The system is built with the following components:

Frontend

HTML
CSS
JavaScript

Backend

Flask (Python)

Machine Learning

Scikit-learn
XGBoost
LightGBM
Imbalanced-learn (SMOTE)

Deployment

GitHub
Render Cloud Platform

Users submit transaction details → Flask backend processes the request → the ML model predicts fraud risk → result is displayed instantly.

Challenges we ran into

One of the biggest challenges was extreme class imbalance in the dataset.

Out of 25,000+ transactions, only around 480 were fraud cases. This caused models to initially predict all transactions as normal, achieving high accuracy but failing to detect fraud.

To solve this, SMOTE oversampling was applied to balance the training dataset.

Another challenge was deploying a machine learning pipeline that contained preprocessing steps and categorical encoders.
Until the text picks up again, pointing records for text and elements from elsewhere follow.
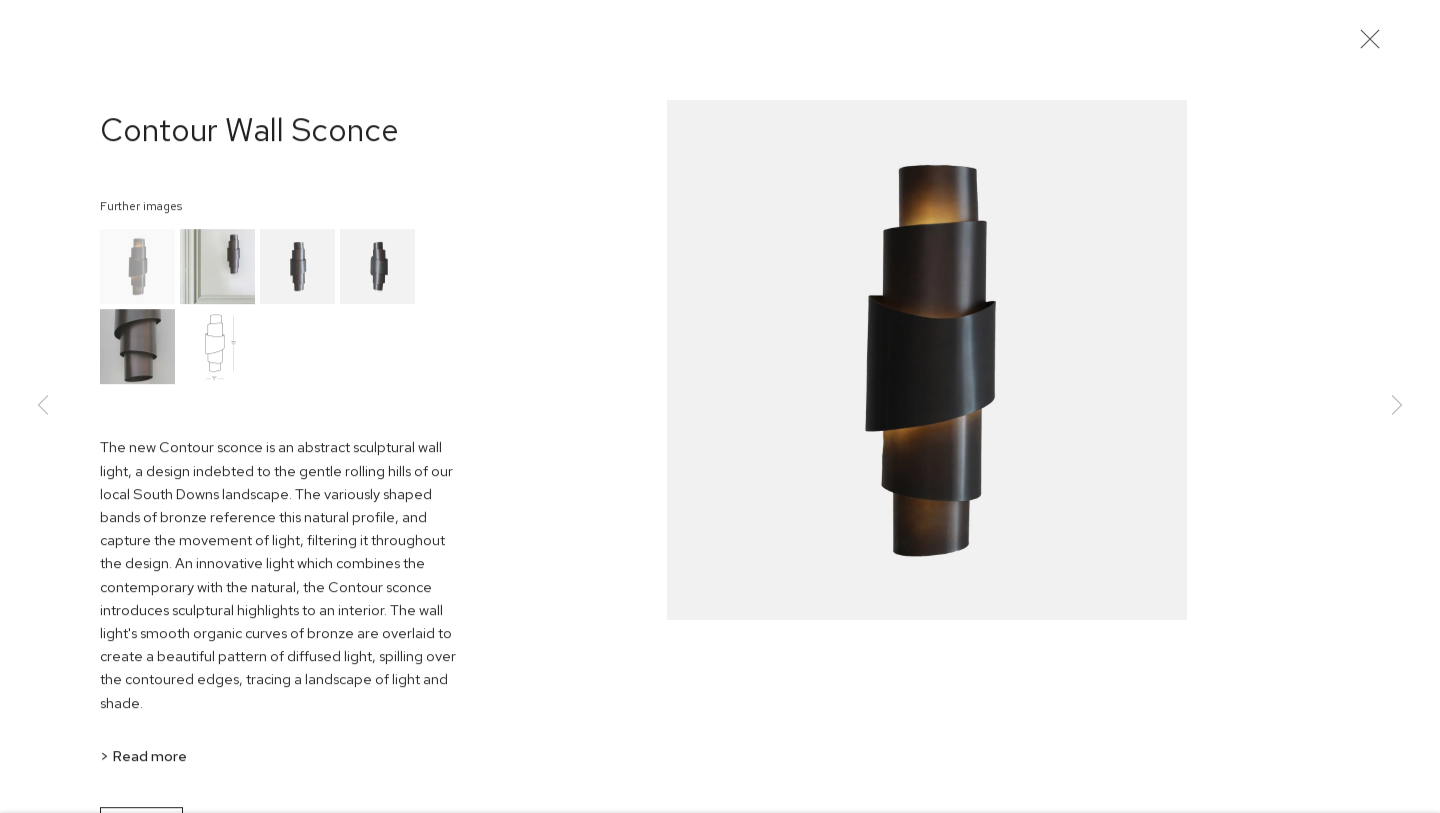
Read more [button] (149, 764)
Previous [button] (43, 406)
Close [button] (1376, 45)
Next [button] (1397, 406)
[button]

Ensuring compatibility between training and deployment environments required restructuring the pipeline and properly saving the model.

What we learned

Through this project we learned:

How to handle imbalanced datasets in fraud detection
Building machine learning pipelines for real-world deployment
Integrating ML models with Flask APIs
Deploying a full-stack AI application on cloud platforms

Most importantly, we learned that accuracy alone is not enough in fraud detection. Metrics such as recall and precision for the fraud class are critical to evaluate real-world effectiveness.